WRITTEN PROBLEM: Print the lines of the entries below, starting at the line that contains "Click the Tools Available label" and ending at the last line of the entries. Leave the pictures out.

== == ==

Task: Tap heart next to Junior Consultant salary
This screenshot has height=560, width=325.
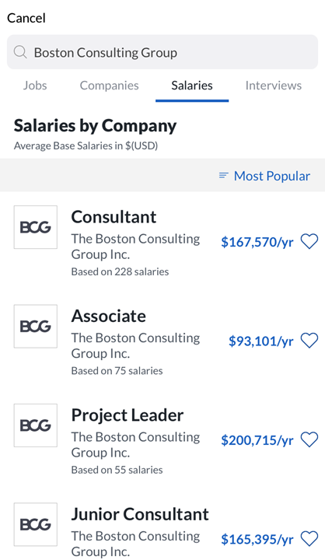Action: pyautogui.click(x=309, y=538)
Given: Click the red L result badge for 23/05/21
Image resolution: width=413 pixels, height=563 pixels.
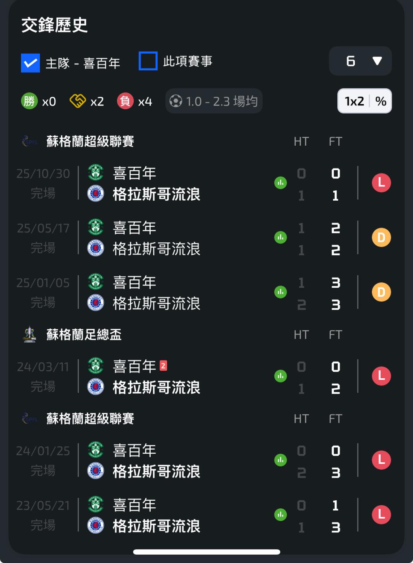Looking at the screenshot, I should pyautogui.click(x=381, y=515).
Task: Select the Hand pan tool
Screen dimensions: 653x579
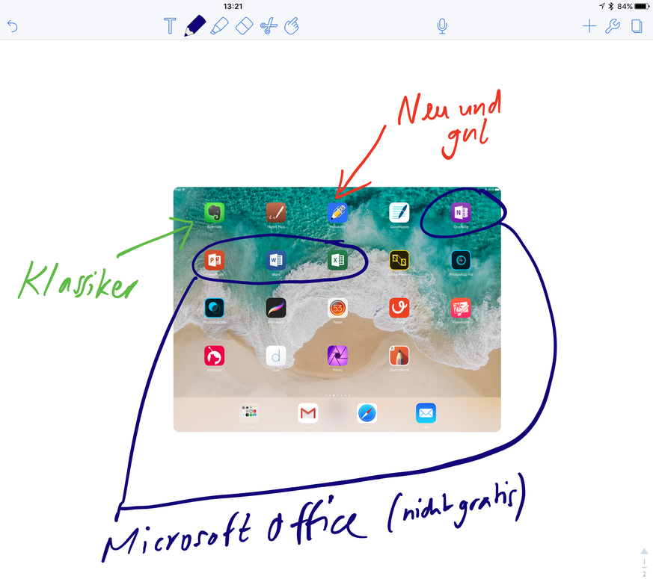Action: click(x=292, y=26)
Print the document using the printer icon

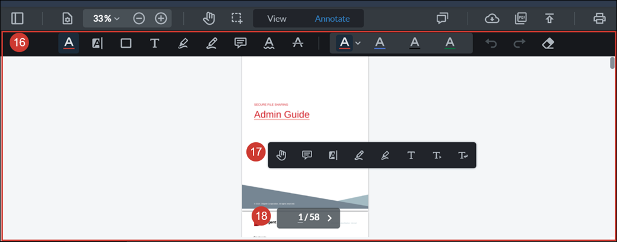(599, 18)

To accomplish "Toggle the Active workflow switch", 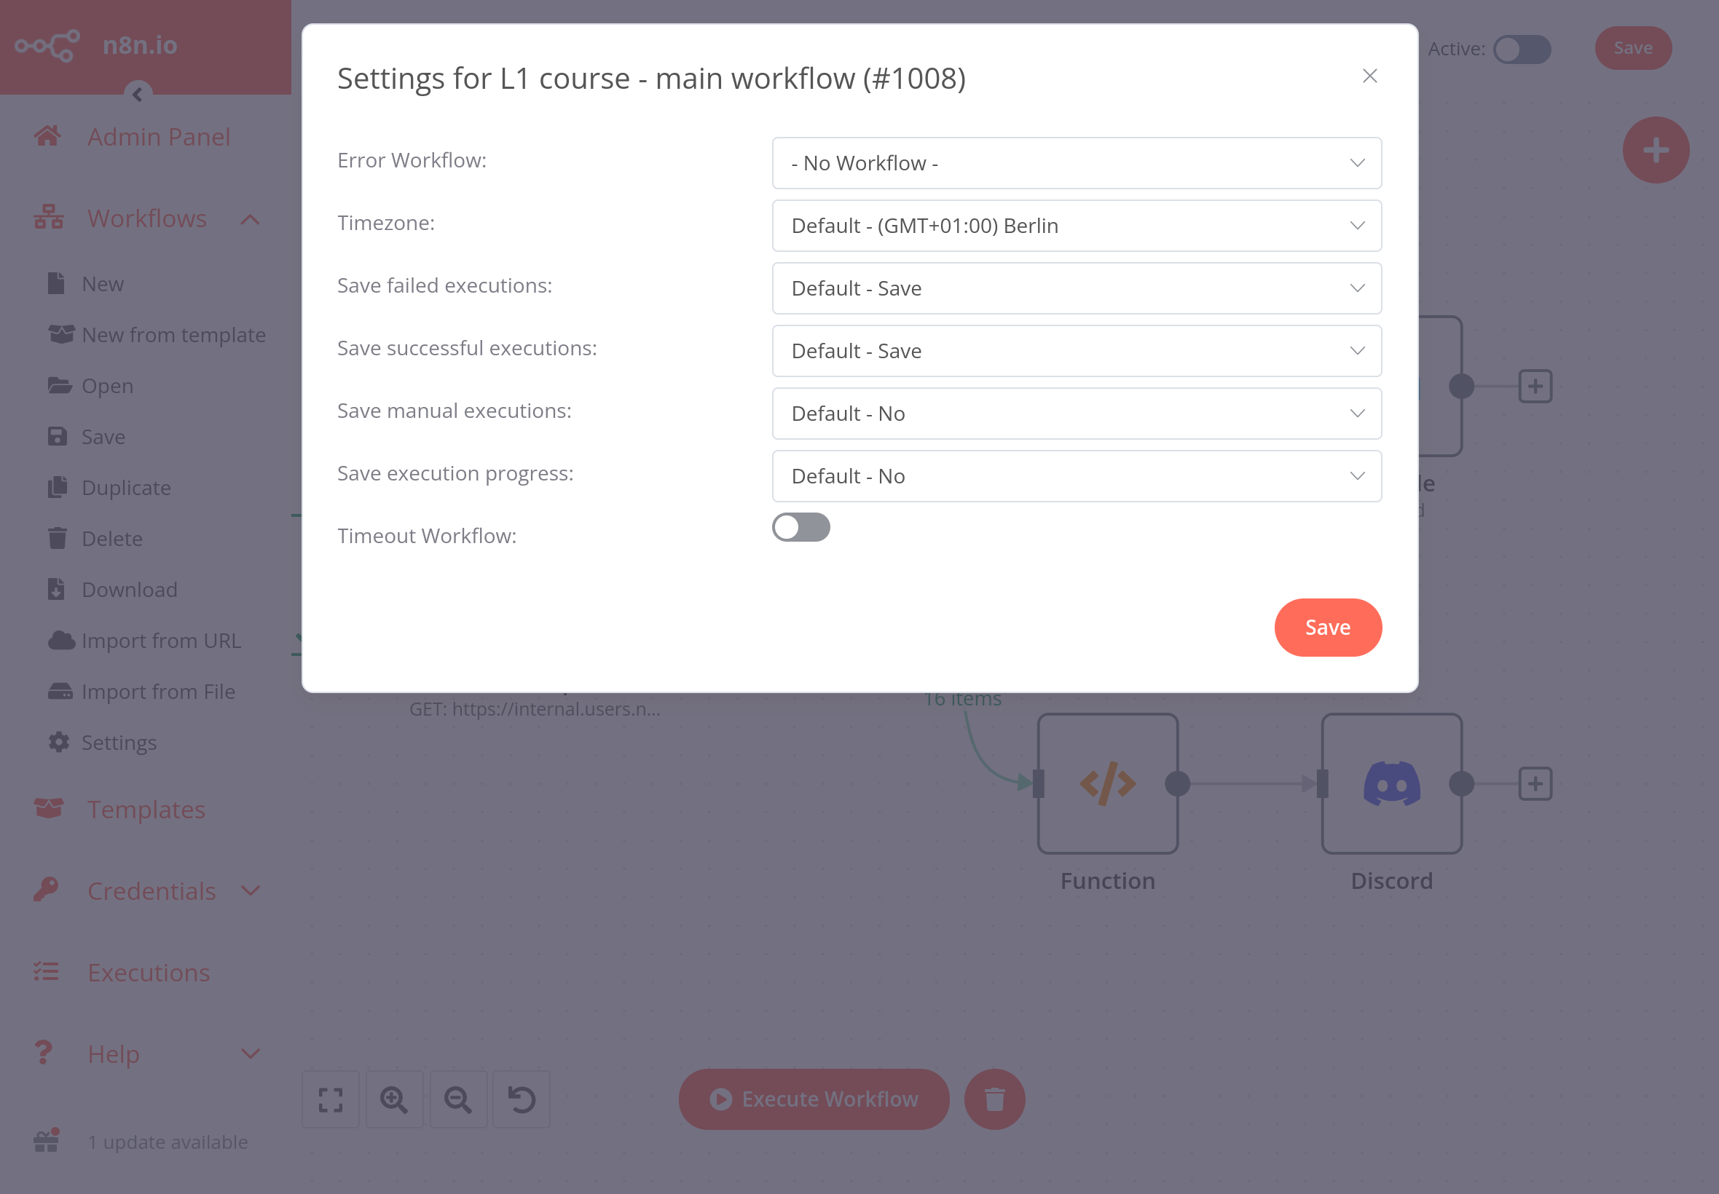I will coord(1520,48).
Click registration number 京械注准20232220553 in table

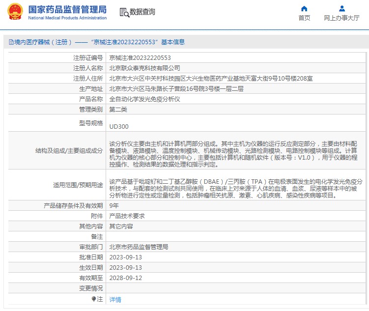tap(140, 57)
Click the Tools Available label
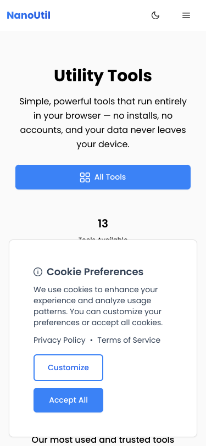Screen dimensions: 206x446 tap(103, 238)
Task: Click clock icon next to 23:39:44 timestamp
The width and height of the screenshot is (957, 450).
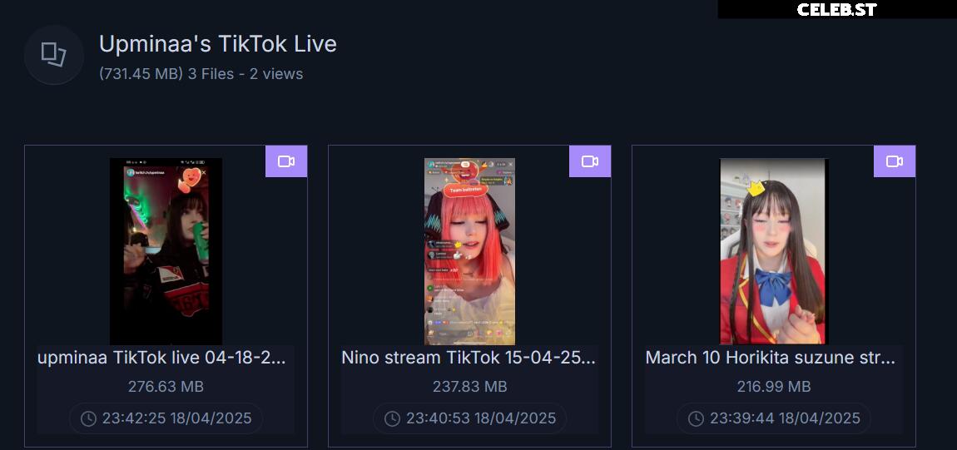Action: [x=697, y=419]
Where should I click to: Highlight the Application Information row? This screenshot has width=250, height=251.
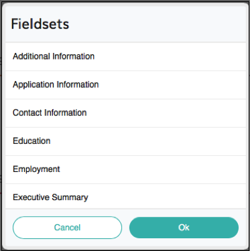[125, 85]
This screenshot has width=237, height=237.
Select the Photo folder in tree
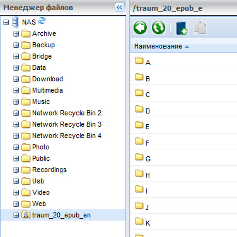[x=40, y=147]
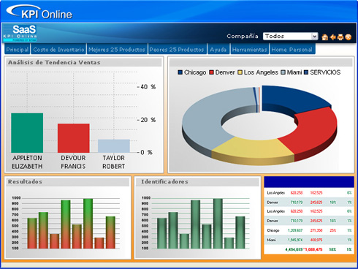358x269 pixels.
Task: Open the Principal tab
Action: tap(18, 49)
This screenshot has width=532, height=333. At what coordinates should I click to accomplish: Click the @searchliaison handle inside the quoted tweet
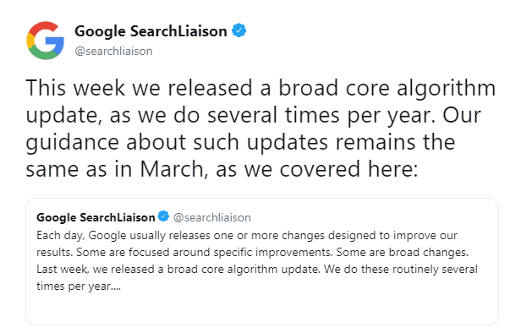coord(212,217)
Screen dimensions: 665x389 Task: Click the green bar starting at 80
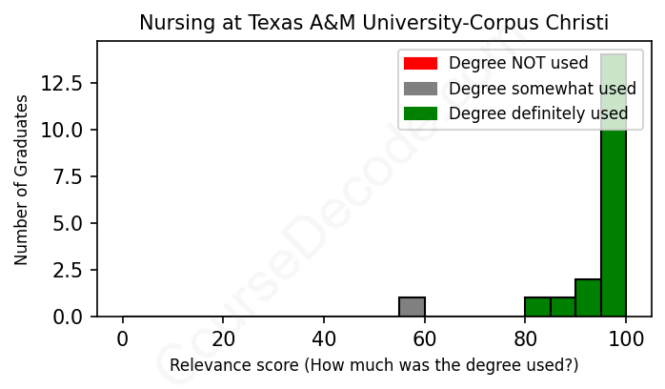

== == ==

ANSWER IN FULL:
Click the Tools Available label
Screen dimensions: 206x446 tap(103, 238)
Task: Click clock icon next to 23:39:44 timestamp
The width and height of the screenshot is (957, 450).
Action: [x=697, y=419]
Where should I click to: Highlight the Application Information row? This screenshot has width=250, height=251.
[125, 85]
This screenshot has width=237, height=237.
Select the Photo folder in tree
[x=40, y=147]
358x269 pixels.
Task: Open the Principal tab
Action: tap(18, 49)
This screenshot has width=532, height=333. At what coordinates should I click to accomplish: Click the @searchliaison handle inside the quoted tweet
coord(212,217)
Screen dimensions: 665x389 Task: Click the green bar starting at 80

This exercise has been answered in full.